▶ WHAT YOU NEED TO DO: Lines before the one containing "The image size is (832, 685)." are left out; return that line and every line after it exactly, through the end of the data below.

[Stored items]
·····
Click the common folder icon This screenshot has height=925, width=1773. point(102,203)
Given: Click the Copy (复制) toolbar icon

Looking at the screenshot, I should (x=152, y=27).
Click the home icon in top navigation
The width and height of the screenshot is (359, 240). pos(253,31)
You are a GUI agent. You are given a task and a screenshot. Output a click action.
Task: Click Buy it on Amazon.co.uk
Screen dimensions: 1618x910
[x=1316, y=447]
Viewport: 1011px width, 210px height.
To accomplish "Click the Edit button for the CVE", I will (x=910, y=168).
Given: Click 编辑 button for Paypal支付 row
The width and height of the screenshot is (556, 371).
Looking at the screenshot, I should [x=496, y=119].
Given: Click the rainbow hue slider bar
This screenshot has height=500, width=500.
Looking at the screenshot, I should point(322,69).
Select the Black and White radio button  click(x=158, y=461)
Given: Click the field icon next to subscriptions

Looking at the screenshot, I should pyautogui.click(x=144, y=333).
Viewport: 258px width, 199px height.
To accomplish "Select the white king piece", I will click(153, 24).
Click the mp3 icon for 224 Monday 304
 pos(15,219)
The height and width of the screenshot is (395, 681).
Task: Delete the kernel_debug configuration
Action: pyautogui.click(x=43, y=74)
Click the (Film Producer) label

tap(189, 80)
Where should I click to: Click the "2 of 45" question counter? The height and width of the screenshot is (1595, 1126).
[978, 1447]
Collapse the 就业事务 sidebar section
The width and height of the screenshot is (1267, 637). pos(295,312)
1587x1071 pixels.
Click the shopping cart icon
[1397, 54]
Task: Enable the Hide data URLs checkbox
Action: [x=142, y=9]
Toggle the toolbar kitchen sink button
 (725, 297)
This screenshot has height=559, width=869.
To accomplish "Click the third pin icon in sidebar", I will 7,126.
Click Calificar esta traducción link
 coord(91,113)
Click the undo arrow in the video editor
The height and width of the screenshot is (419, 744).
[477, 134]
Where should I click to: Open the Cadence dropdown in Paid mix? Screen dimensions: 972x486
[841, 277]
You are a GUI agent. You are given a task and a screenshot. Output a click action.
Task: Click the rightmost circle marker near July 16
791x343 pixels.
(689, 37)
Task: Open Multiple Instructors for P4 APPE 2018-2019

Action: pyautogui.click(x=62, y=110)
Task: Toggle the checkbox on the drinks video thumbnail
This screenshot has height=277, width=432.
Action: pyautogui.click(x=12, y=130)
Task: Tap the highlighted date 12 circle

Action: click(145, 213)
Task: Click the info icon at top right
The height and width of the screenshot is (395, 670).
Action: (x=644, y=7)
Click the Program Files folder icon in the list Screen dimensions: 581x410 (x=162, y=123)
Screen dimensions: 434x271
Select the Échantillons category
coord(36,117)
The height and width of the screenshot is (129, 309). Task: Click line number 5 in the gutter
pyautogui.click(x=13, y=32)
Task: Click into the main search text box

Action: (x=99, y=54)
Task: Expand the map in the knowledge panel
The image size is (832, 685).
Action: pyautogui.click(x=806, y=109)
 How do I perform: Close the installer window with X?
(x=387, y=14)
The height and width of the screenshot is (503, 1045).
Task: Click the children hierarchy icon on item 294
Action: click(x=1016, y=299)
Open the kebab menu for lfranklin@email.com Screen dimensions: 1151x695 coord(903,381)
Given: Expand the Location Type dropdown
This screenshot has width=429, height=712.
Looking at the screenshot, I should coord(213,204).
·····
▶ EXERCISE RESULT:
The image size is (832, 685).
Action: pyautogui.click(x=806, y=109)
 How do I perform: Close the installer window with X?
(x=387, y=14)
The height and width of the screenshot is (503, 1045).
Task: Click the children hierarchy icon on item 294
Action: click(x=1016, y=299)
Open the kebab menu for lfranklin@email.com Screen dimensions: 1151x695 coord(903,381)
Given: Expand the Location Type dropdown
This screenshot has width=429, height=712.
Looking at the screenshot, I should coord(213,204).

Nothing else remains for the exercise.